- [Task]:
Write out the lines below, from the line with "Task: Open the Co-client name link" to the line with "Action: [x=391, y=383]" (both included), as a JSON list of strings, one string per line, leaving out any blank lines.

- [Task inputs]:
-----
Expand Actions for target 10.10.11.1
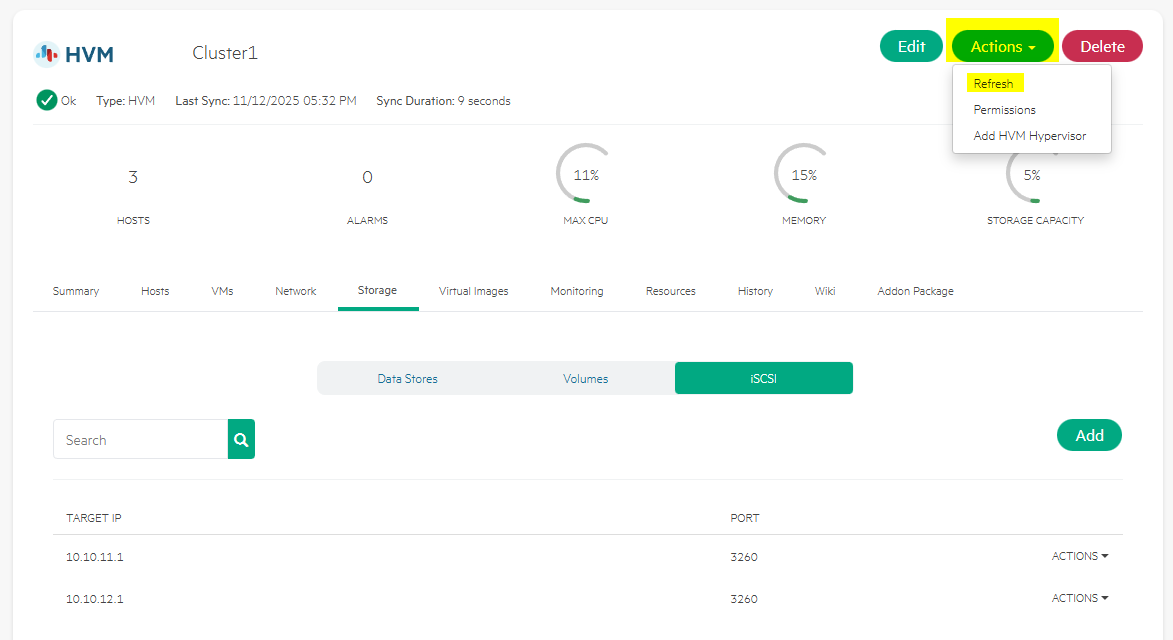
-----
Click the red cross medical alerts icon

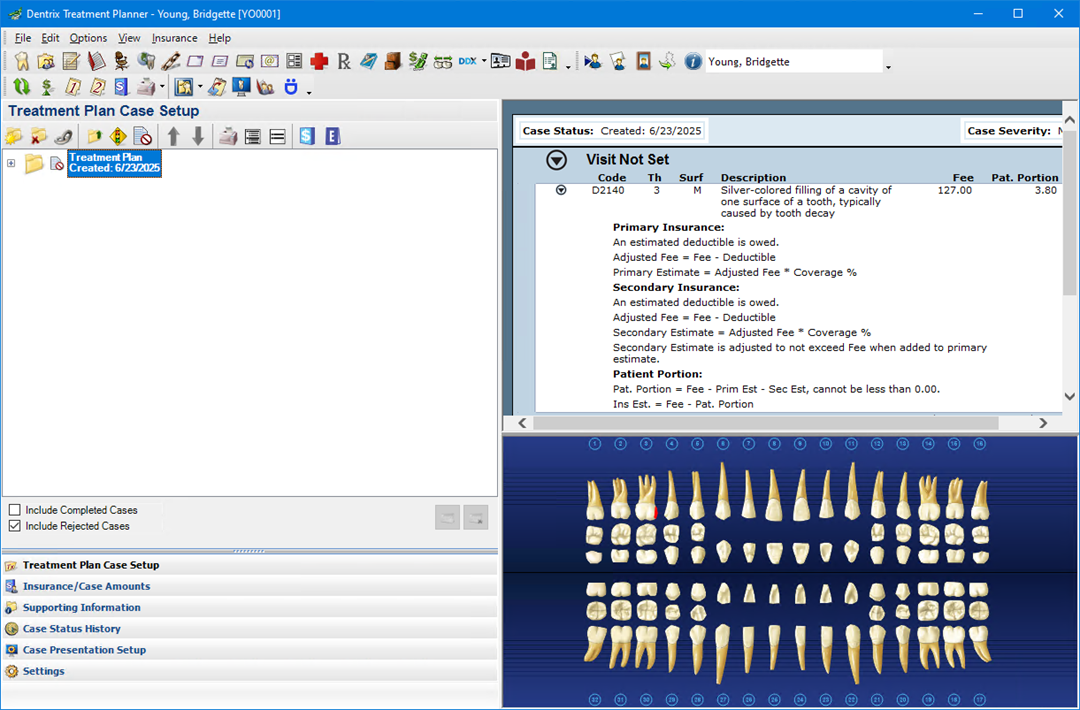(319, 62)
-----
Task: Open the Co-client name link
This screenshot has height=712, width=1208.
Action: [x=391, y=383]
-----
- [Exercise answer]:
[
  "Task: Open the Co-client name link",
  "This screenshot has height=712, width=1208.",
  "Action: [x=391, y=383]"
]